* ACTIVITY
Update the data below by replacing "GUI agent" with "screen assistant" and keeping everything else unchanged. Leave the pictures out of your answer.

§

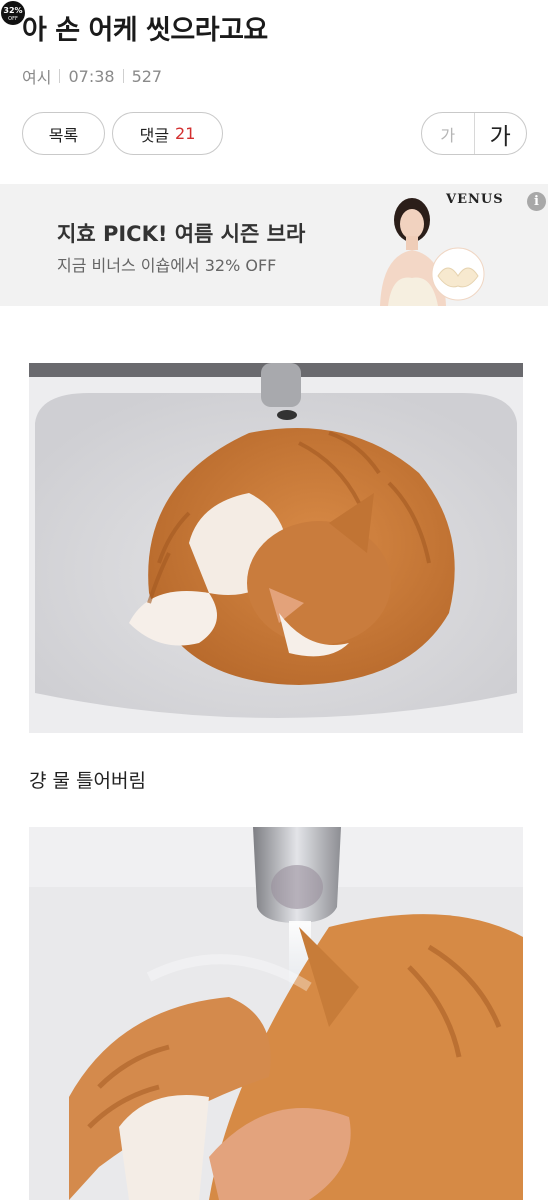 This screenshot has width=548, height=1200. What do you see at coordinates (154, 135) in the screenshot?
I see `comments-button-label: 댓글` at bounding box center [154, 135].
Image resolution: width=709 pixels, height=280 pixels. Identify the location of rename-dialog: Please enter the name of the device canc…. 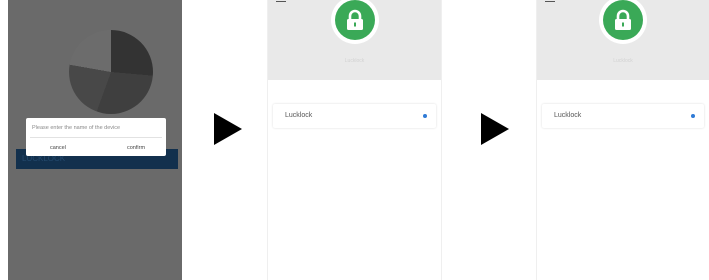
(96, 137).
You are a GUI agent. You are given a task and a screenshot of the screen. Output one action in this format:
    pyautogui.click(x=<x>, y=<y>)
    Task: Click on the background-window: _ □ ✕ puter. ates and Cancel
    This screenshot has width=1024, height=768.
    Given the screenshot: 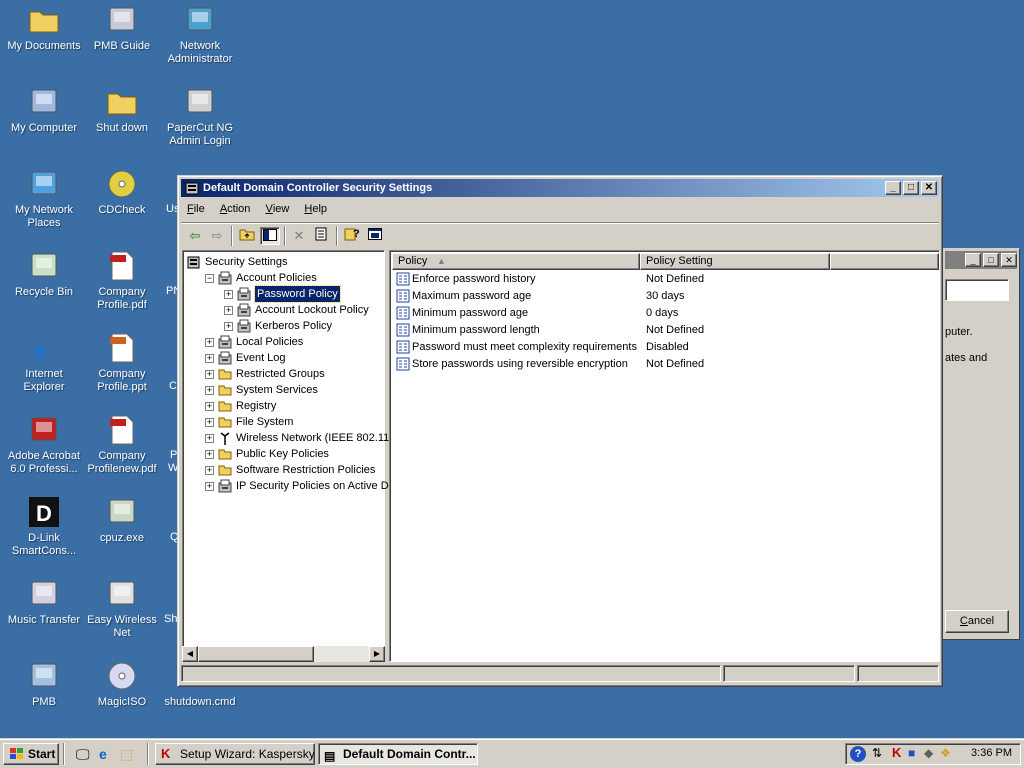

§

* EXERCISE OUTPUT
 This screenshot has width=548, height=1200. What do you see at coordinates (154, 135) in the screenshot?
I see `comments-button-label: 댓글` at bounding box center [154, 135].
Image resolution: width=709 pixels, height=280 pixels. Identify the location of rename-dialog: Please enter the name of the device canc…. 
(96, 137).
You are a screen assistant. You are given a task and a screenshot of the screen. Output one action in this format:
    pyautogui.click(x=<x>, y=<y>)
    Task: Click on the background-window: _ □ ✕ puter. ates and Cancel
    This screenshot has width=1024, height=768.
    Given the screenshot: 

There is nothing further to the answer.